January 30th, 2015 · how the brain works, music and alzheimer, music and the brain

The brain of the patient with Alzheimer's disease is affected in a manner that has been described as being filled with tangled, plaque-laden dendrites.  Although, I believe that we are closer to a cure than ever before, it still stands to be a major disease with us aging baby boomers. Research is being conducted in universities and hospitals around the world and there are many new possible correlations between life-style issues and later development of Alzheimer's disease.  Dietetic links, environmental links, emotional links; all are being looked at under the microscope and considered as something could possibly lead to a diagnosis of Alzheimer's disease. So how does music positively affect the brain of the Alzheimer's patient?  Here are five ways that a recent article on www.alzheimers.net put forth:
  • 1. Music evokes emotions that bring memories. Music can evoke emotion in even the most advanced of Alzheimer’s patients. NeurologistOliver Sacks says that, “Music evokes emotion, and emotion can bring with it memory… it brings back the feeling of life when nothing else can.” By pairing music with every day activities, patients can develop a rhythm that helps them to the recall the memory of that activity, improving cognitive ability over time.

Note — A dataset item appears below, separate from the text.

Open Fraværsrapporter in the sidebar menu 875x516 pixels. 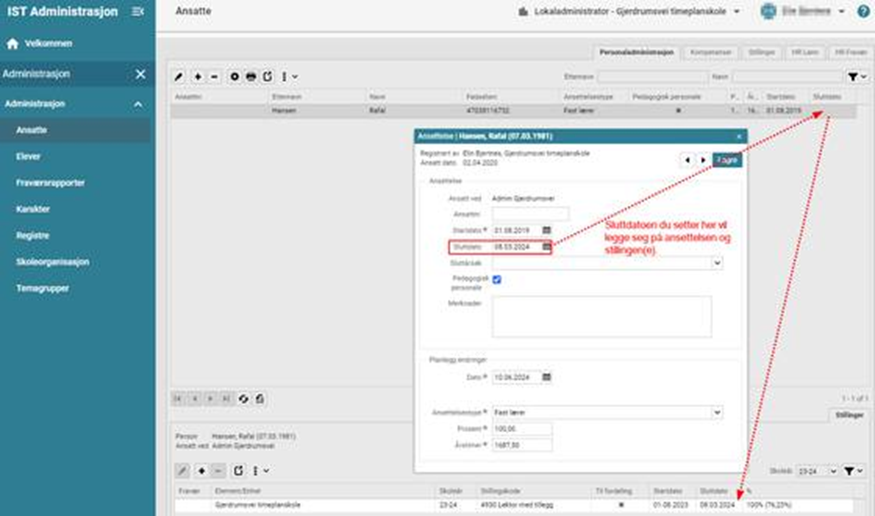pos(50,183)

  • 2. Musical aptitude and appreciation are two of the last remaining abilities in dementia patients. Linda Maguire, lead author on the study wrote, “Musical aptitude and music appreciation are two of the last remaining abilities in patients with Alzheimer’s.” Because these two abilities remain long after other abilities have passed, music is an excellent way to reach beyond the disease and reach the person.
  • 3. Music can bring emotional and physical closeness. In the later stages of dementia, patients often lose the ability to share emotions with caregivers. Through music, as long as they are ambulatory, they can often dance. Dancing can lead to hugs, kisses and touching which brings security and memories.
  • 4. Singing is engaging. The singing sessions in the study engaged more than just the brain and the area related to singing. As singing activated the left side of the brain, listening to music sparked activity in the right and watching the class activated visual areas of the brain. With so much of the brain being stimulated, the patients were exercising more mind power than usual.
  • 5. Music can shift mood, manage stress and stimulate positive interactions. The Alzheimer’s Foundation of America has an entire web page dedicated to music therapy in Alzheimer’s patients. They say that, “When used appropriately, music can shift mood, manage stress-induced agitation, stimulate positive interactions, facilitate cognitive function and coordinate motor movements.” This is because music requires little to no mental processing, so singing music does not require the cognitive function that is not present in most dementia patients.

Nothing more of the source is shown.